# start of TEXT PROVIDED
Paya Lebar Air Base to move to Changi, and Southern Waterfront City

Amir Hussain Today Online 19 Aug 13;

SINGAPORE — A new air base and a fourth runway will be built at Changi East, with the Paya Lebar Air Base to be moved to Changi later on, Prime Minister Lee Hsien Loong announced in his National Day Rally speech.

The move will not only free up a large 800 hectare area in Paya Lebar — an area bigger than Bishan or Ang Mo Kio — for new homes, offices, factories and parks, it will also remove height restrictions on a large area around Paya Lebar.

This would free up land to “develop new, exciting plans for the big chunk of eastern Singapore going down to Marina and Marina South”, Mr Lee said, adding that the full changes will take place 20, 30 years later. “The potential is there, we can dream,” he said.

Opened on Aug 20, 1955, to replace the old Kallang Airport, the Paya Lebar Airport became a base of the Republic of Singapore Air Force when Changi Airport opened in 1981. Besides being a venue for previous RSAF Open Houses, the air base also houses the Air Force Museum.

The plans are on top of earlier announcements to consolidate all port operations in Singapore that are currently spread across Tanjong Pagar, Keppel, Brani and Pasir Panjang to Tuas, which will also free up space for developments, Mr Lee noted.

These port leases will end from 2027 onwards. The new port will be “bigger and more efficient, almost double the present capacity and then ... make sure business stays here,” the Prime Minister said.

With the prime land in Tanjong Pagar freed up, Singapore can then build a new Southern Waterfront City, the size of 1,000 hectares or 2.5 Marina Bays, stretching “all the way from Shenton Way to Pasir Panjang, from the east all the way to the west.”

In sketching out these possibilities, the Prime Minister said the ambitious, long-term plans reflect “our fundamental mindset and spirit — to be confident, to look ahead, to aim high”.
# end of TEXT PROVIDED
# start of DATA TO PROCESS
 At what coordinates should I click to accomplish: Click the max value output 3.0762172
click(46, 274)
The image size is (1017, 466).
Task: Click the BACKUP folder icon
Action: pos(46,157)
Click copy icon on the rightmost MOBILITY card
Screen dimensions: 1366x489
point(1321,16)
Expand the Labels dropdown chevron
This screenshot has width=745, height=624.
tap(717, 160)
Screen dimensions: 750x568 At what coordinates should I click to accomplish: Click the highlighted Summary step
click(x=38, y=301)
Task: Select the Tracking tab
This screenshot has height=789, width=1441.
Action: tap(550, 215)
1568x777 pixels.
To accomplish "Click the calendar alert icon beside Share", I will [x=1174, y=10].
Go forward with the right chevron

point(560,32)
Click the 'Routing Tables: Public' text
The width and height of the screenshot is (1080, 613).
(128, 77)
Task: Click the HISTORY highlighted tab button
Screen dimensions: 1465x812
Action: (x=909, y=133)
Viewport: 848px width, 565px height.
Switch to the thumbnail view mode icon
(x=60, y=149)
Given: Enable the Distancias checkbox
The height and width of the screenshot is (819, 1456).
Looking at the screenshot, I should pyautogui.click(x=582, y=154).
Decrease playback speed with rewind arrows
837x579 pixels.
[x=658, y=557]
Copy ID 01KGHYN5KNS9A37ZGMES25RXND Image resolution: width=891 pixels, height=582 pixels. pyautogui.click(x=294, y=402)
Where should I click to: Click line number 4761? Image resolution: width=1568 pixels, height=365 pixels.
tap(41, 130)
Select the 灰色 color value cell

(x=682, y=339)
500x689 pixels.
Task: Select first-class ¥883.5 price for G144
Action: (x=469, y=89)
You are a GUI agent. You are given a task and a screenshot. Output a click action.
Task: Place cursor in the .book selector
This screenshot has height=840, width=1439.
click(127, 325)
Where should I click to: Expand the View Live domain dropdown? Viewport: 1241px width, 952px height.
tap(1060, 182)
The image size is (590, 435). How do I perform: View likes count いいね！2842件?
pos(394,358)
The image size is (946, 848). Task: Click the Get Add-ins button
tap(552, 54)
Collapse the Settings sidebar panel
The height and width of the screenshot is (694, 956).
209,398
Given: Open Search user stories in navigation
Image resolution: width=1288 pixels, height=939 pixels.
# end of DATA TO PROCESS
- COMPLETE THE FOLLOWING:
[1] Using the Paya Lebar article, decide whether each statement agrees with it: (a) Paya Lebar Airport opened in 1955 as a replacement for Kallang Airport; (b) the planned Southern Waterfront City would cover 800 hectares; (c) the port leases will end from 2027 onwards. Answer yes or no for each and quote the words that decide it.
[2] Rewrite the entries from the line with "Given: Enable the Distancias checkbox" to the line with "pos(394,358)" as a numbered list, leaving out any blank lines.

- ANSWERS TO THE TASKS:
[1]
(a) Yes: "Opened on Aug 20, 1955, to replace the old Kallang Airport"
(b) No: "the size of 1,000 hectares or 2.5 Marina Bays"
(c) Yes: "These port leases will end from 2027 onwards."

[2]
1. Given: Enable the Distancias checkbox
2. The height and width of the screenshot is (819, 1456).
3. Looking at the screenshot, I should pyautogui.click(x=582, y=154).
4. Decrease playback speed with rewind arrows
5. 837x579 pixels.
6. [x=658, y=557]
7. Copy ID 01KGHYN5KNS9A37ZGMES25RXND Image resolution: width=891 pixels, height=582 pixels. pyautogui.click(x=294, y=402)
8. Where should I click to: Click line number 4761? Image resolution: width=1568 pixels, height=365 pixels.
9. tap(41, 130)
10. Select the 灰色 color value cell
11. (x=682, y=339)
12. 500x689 pixels.
13. Task: Select first-class ¥883.5 price for G144
14. Action: (x=469, y=89)
15. You are a GUI agent. You are given a task and a screenshot. Output a click action.
16. Task: Place cursor in the .book selector
17. This screenshot has height=840, width=1439.
18. click(127, 325)
19. Where should I click to: Expand the View Live domain dropdown? Viewport: 1241px width, 952px height.
20. tap(1060, 182)
21. The image size is (590, 435). How do I perform: View likes count いいね！2842件?
22. pos(394,358)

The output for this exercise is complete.